В течение всей сессии 1864 года внимание страны было приковано к вопросу о том, должна ли Англия принимать участие в войне между Германией и Данией или нет. За неделю до того, как наступило время министру объявить решение кабинета, стало очевидно, что общественное мнение в главных центрах Англии решительно склоняется к невмешательству. Некоторые из самых стойких сторонников правительства в парламенте прямо заявили партийным кнутам, что если будет предложена война против Германии, они проголосуют против нее. Кабинет собрался. Пальмерстон и лорд Рассел выступали за войну, даже если это будет война в одиночку. Они получили небольшую поддержку. Королева была решительно против них. Они сокрушались друг перед другом по поводу робости своих коллегов и наполовину с грустью противопоставляли удобные нули, наполнявшие кабинеты Питта и Пила, числу способных людей с независимыми мнениями в их собственной администрации. Премьер-министр, как я слышал от очевидца, держал голову опущенной, пока шло обсуждение, а затем, наконец подняв взгляд, нейтральным голосом произнес: «Я полагаю, кабинет против войны».

May 7, '64.—Cabinet. The war “party” as it might be called—Lord Palmerston, Lord Russell, Lord Stanley of Alderley, and the chancellor (Lord Westbury). All went well. June 11.—Cabinet. Very stiff on the Danish question, but went well. June 24.—Cabinet. A grave issue well discussed. June 25.—Cabinet. We divided, and came to a tolerable, not the best, conclusion.

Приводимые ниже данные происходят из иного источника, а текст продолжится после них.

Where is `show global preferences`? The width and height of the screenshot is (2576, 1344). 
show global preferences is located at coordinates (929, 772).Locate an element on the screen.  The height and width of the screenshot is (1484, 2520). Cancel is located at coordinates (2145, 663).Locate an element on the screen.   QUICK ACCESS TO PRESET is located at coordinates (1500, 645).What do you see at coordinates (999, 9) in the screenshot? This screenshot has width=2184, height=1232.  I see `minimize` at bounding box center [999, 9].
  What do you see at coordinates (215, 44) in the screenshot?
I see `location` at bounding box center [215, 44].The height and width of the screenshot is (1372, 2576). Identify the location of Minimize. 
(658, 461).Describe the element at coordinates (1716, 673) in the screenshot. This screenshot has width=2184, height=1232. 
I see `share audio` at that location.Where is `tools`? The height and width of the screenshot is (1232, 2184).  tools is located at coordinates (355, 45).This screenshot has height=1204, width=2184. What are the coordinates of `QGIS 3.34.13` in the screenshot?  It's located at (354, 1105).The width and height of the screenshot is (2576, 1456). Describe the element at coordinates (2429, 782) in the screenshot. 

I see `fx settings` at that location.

Кажется почти невероятным, что кабинет разумных людей мог в течение десяти минут обсуждать вопрос о войне с Пруссией и Австрией, когда они знали, что двадцать тысяч человек — это крупнейшая сила, которую мы могли выставить в поле с началом войны, хотя умеренные подкрепления и могли бы прибыть по мере развития событий — впрочем, не без опасного обнажения Индии, где воспоминания о мятеже были еще свежи. Император французов фактически имел веские основания опасаться, что его снова бросят на произвол судьбы, как он полагал, его уже бросали ранее во время его попыток помочь Польше. Ваше вмешательство, говорил он Англии, будет военно-морским; нам же, возможно, придется воевать на суше с сорокамиллионным народом, и мы не станем вмешиваться, если вы не обязаетесь послать войска. Расчленение Дании считалось отвратительным делом, но локализация войны была по крайней мере ограничением сопутствующих ей зол.

Cabinet And Non-Intervention

Затем последовала громкая парламентская дебата (4 июля) по предложению мистера Дизраэли «выразить Ее Величеству наше великое сожаление в том, что в то время как курс, проводимый правительством, не сумел отстоять их объявленную политику поддержания независимости и целостности Дании, он снизил справедливое влияние этой страны в советах Европы и тем самым уменьшил гарантии мира». Кобден довольно беспристрастно попрекал обе передние скамьи двусмысленным и позорнейшим положением, в которое их политика привела страну, когда они подзадорили малую державу воевать с двумя великими, а затем сразу же бросили ее выбираться из беды как получится. Правительство было спасено лишь благодаря апелляции Пальмерстона к его финансовым триумфам — тем самым триумфам, достижение которых он сам же сделал максимально трудным. Призыв был неуместным, но он оказался решающим, и министры избежали отнюдь незаслуженного осуждения по конкретному вопросу большинством в восемнадцать голосов. Манчестерцы согласились помочь такому исходу, поскольку, по словам Кобдена, они были убеждены, что в пагубной политике непрекращающегося вмешательства наконец произошел перелом. Доводы мистера Дизраэли были просты, но излагать простые аргументы, когда их разъяснение требует тщательного отбора из объширных синих книг, зачастую тяжело, и оратор был долог и излишне подробен. Волнение аудитории, всё время сознававшей, что над министерством нависла реальная опасность, вспыхнуло с новой силой, когда Дизраэли сел и поднялся Гладстон. Личное соперничество сильных противников придает спорам драматические элементы. Лорд Пальмерстон заранее писал мистеру Гладстону: «Нам понадобится тяжелое орудие, чтобы идти вслед за Дизраэли. Будете ли вы готовы выступить за ним?»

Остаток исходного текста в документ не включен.